Exercise: Gather each line of the records where "agent" appears.

Source data:
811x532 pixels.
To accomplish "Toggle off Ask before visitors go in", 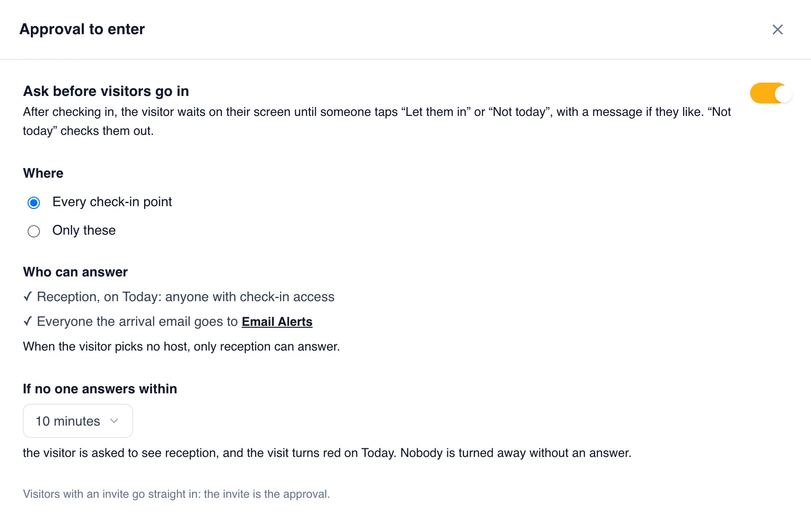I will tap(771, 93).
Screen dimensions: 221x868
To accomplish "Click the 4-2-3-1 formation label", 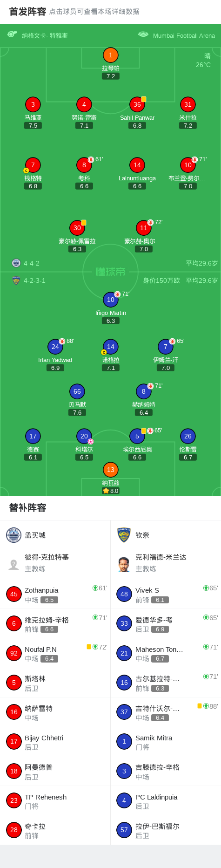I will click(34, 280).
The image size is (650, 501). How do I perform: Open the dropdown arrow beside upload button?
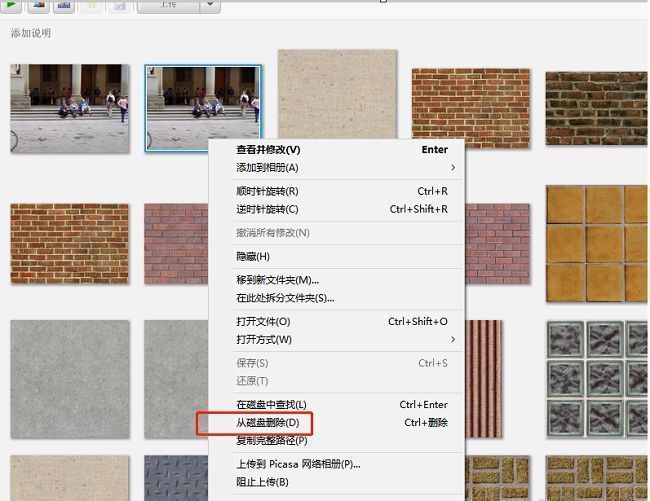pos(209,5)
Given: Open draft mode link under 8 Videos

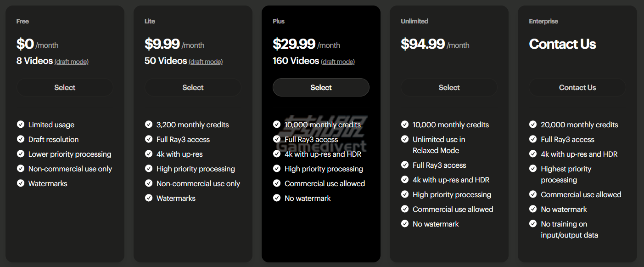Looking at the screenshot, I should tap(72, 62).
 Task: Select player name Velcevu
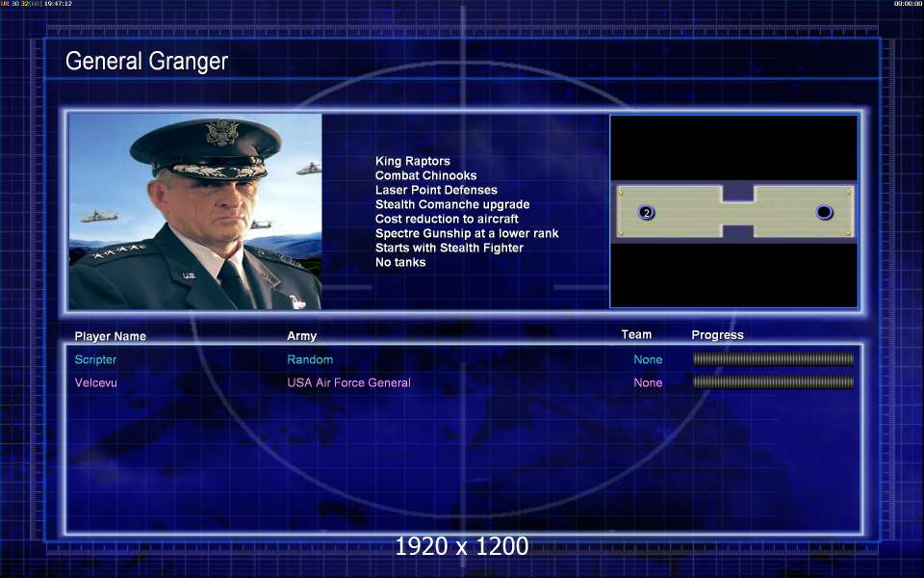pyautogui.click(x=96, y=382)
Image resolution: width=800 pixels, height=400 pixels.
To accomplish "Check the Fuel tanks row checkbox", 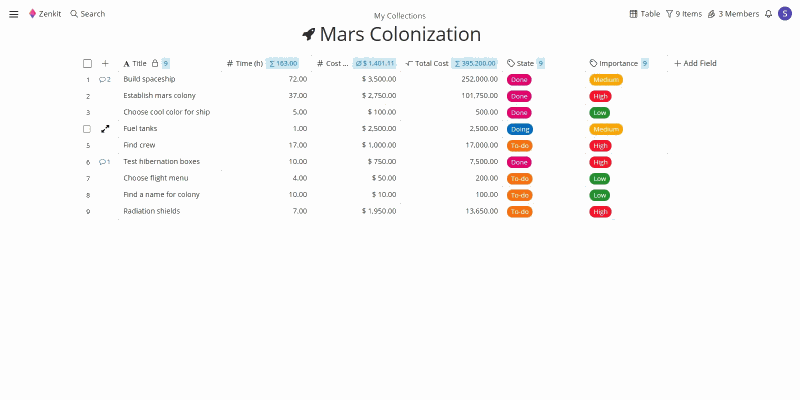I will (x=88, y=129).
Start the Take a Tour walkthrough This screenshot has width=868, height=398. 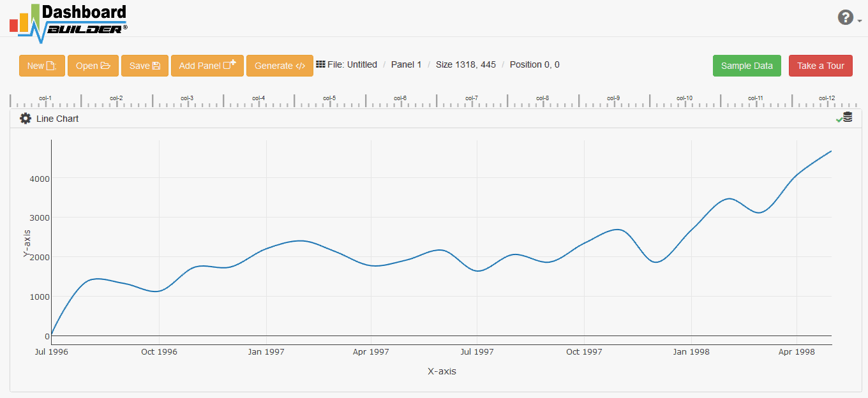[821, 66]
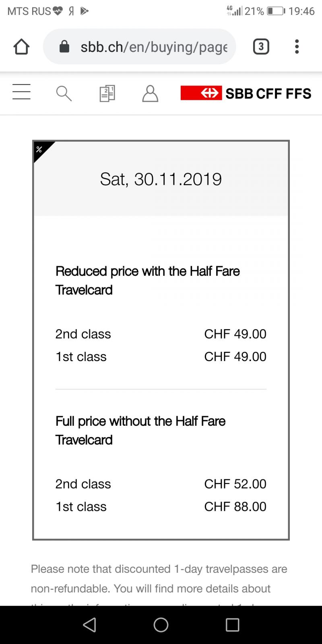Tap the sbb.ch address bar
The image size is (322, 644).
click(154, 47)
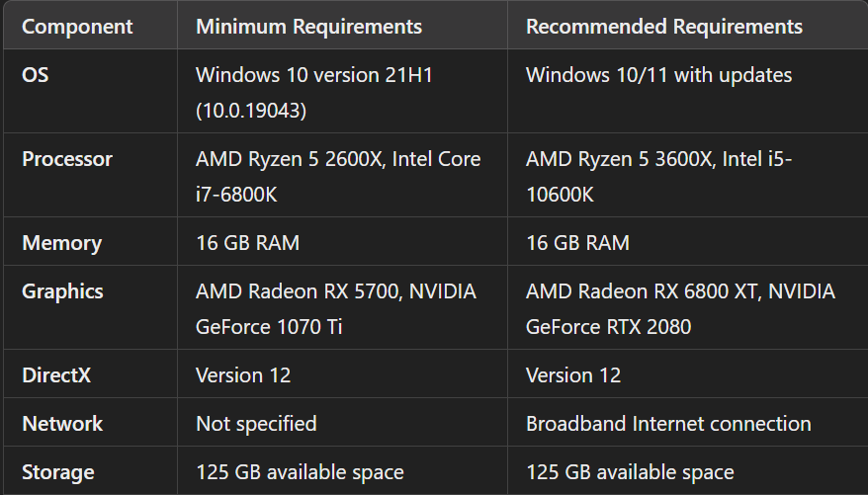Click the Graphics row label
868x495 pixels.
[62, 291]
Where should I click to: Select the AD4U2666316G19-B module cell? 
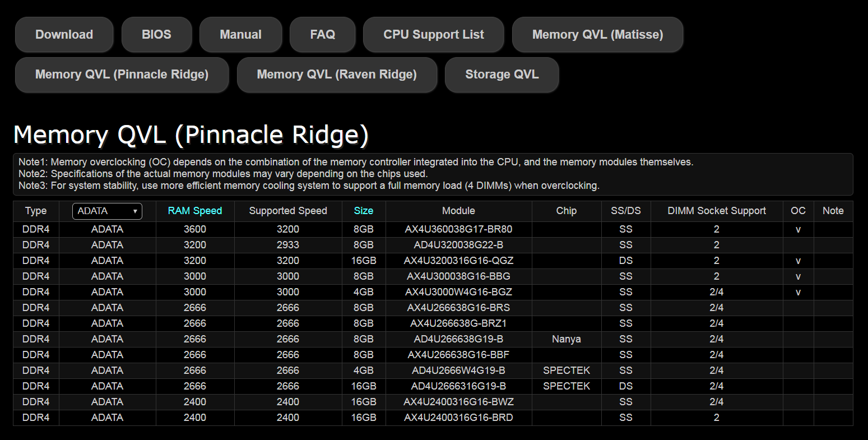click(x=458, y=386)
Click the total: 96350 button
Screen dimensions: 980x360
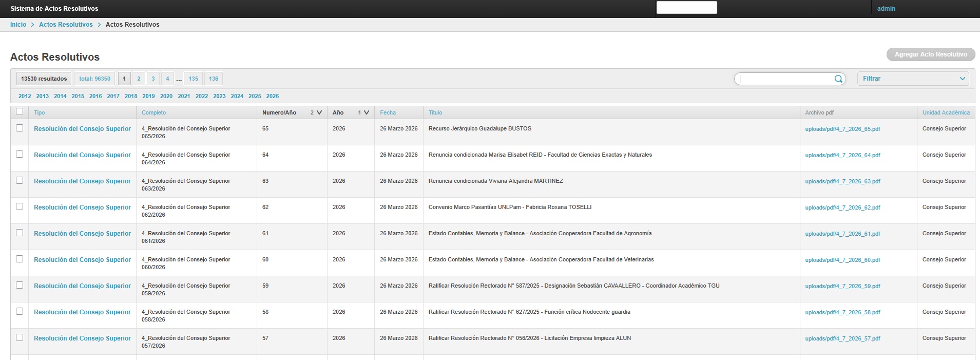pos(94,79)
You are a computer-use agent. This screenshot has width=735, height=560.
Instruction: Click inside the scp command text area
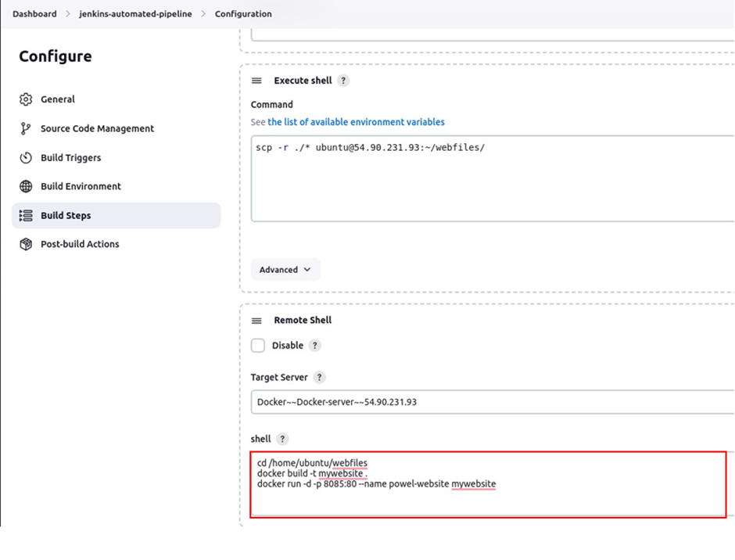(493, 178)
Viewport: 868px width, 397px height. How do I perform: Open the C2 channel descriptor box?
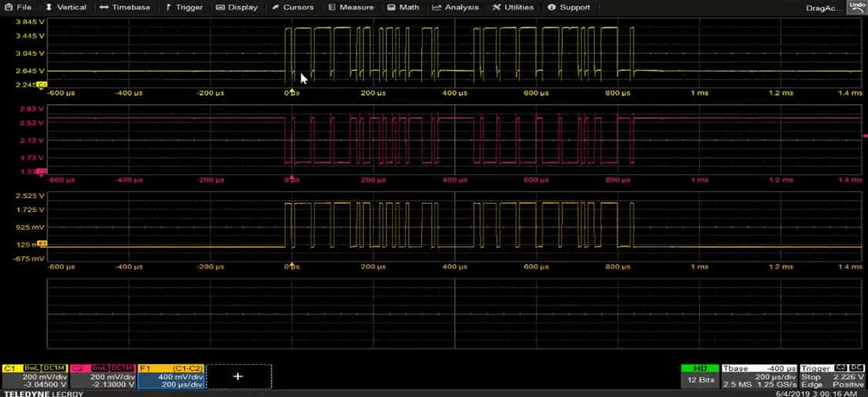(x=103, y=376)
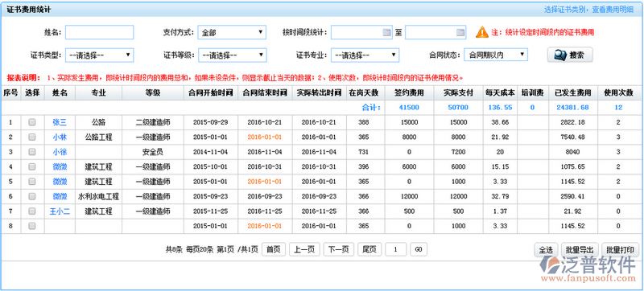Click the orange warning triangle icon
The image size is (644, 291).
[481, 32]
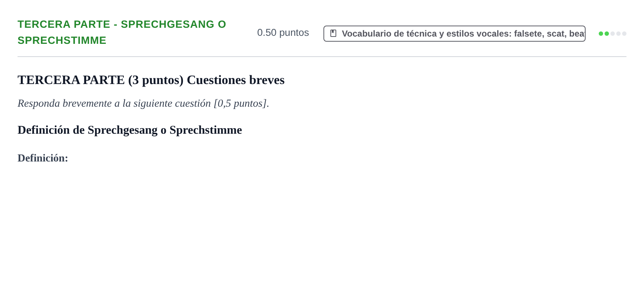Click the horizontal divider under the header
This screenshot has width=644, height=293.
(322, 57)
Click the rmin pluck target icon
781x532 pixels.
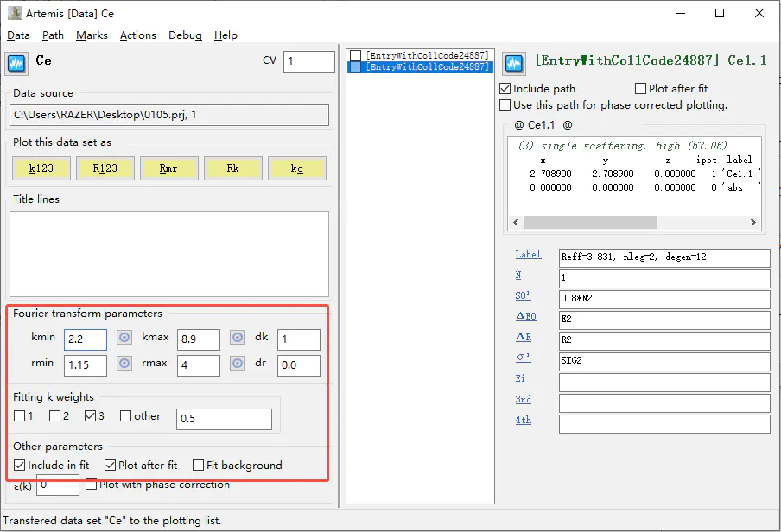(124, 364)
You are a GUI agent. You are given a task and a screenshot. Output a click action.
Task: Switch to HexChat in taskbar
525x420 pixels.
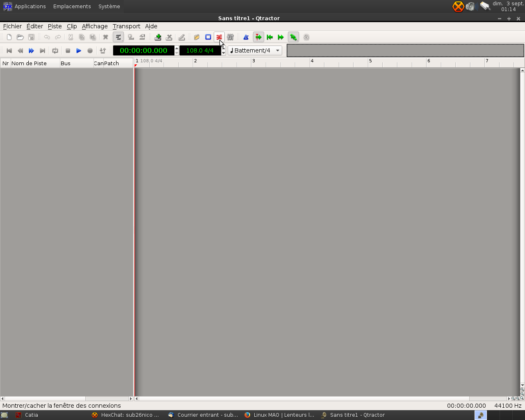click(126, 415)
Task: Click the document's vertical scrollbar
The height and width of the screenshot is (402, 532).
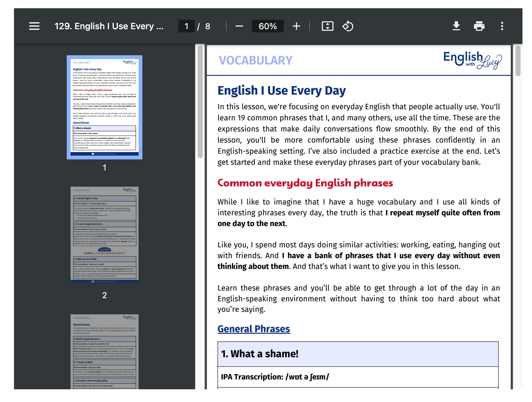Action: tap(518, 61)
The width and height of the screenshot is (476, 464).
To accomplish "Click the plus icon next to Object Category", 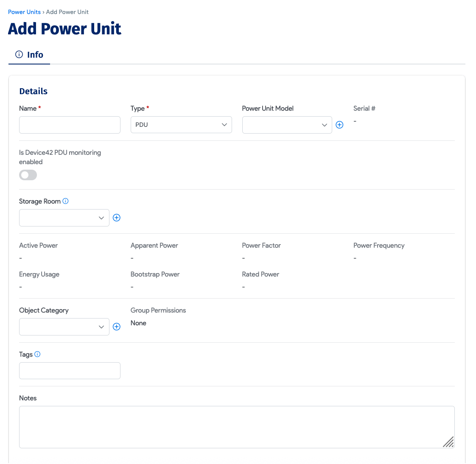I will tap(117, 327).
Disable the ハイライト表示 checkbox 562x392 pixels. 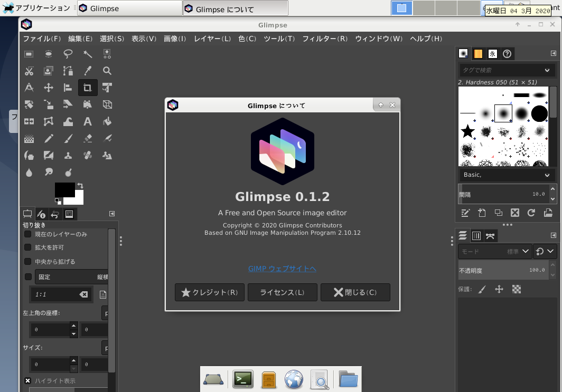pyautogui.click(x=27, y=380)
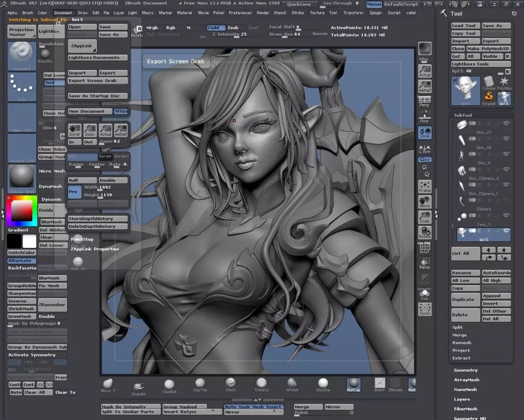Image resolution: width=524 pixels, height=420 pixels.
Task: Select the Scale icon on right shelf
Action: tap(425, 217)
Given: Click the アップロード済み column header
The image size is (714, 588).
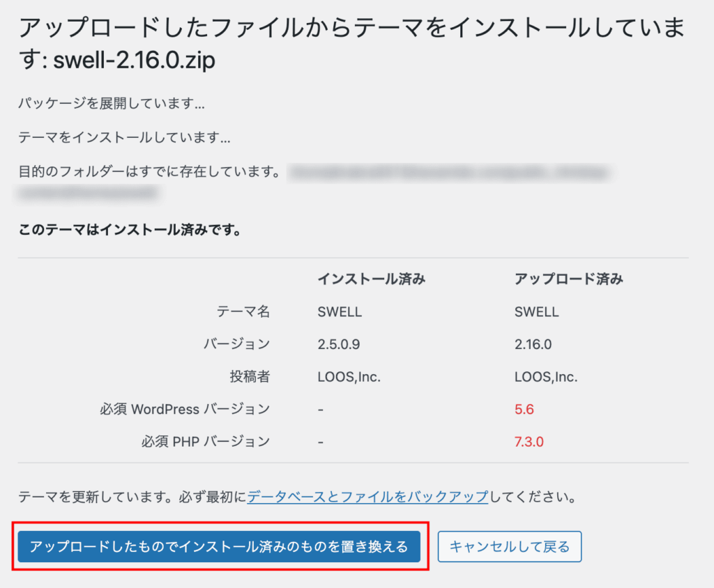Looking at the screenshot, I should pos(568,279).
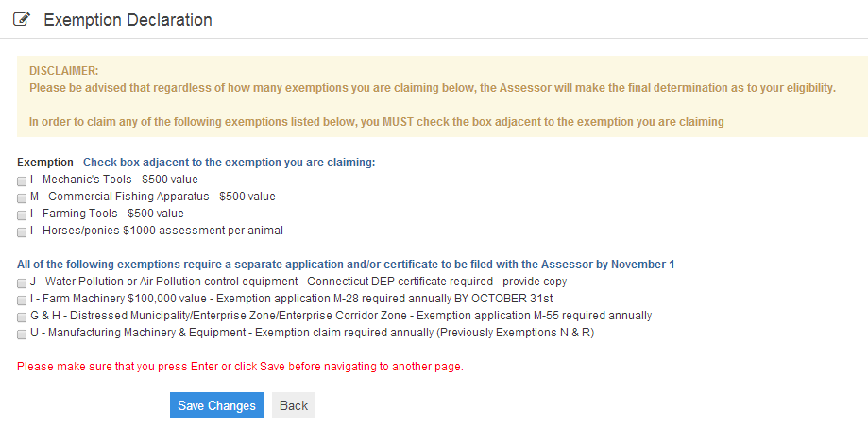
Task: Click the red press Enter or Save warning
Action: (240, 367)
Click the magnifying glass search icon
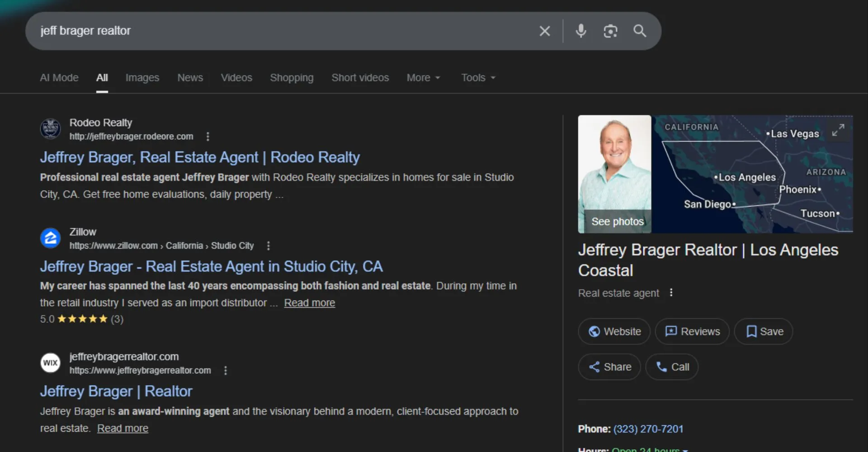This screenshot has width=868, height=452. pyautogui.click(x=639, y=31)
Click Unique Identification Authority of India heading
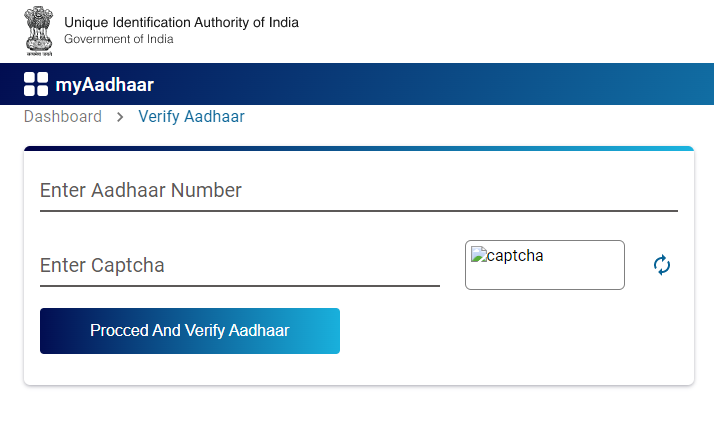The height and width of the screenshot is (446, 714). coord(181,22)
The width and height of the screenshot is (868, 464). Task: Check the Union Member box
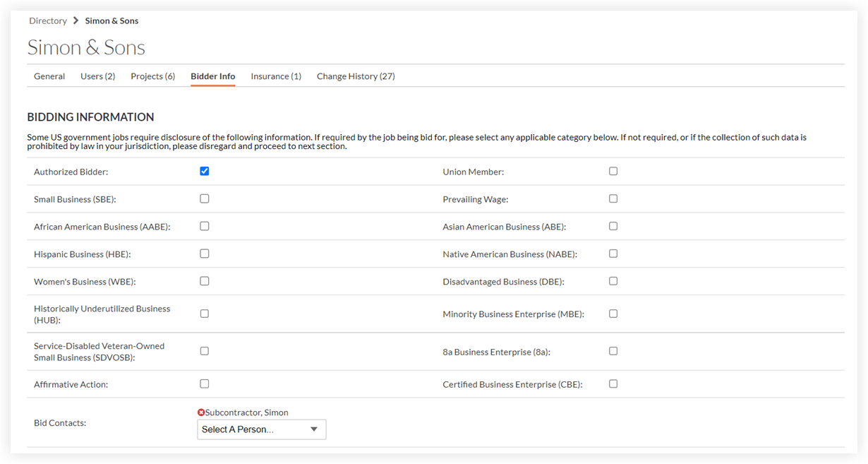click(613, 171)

Task output:
You are a computer-use agent. This screenshot has width=735, height=560.
You are a GUI agent. You are given a task and a screenshot. Output a click action.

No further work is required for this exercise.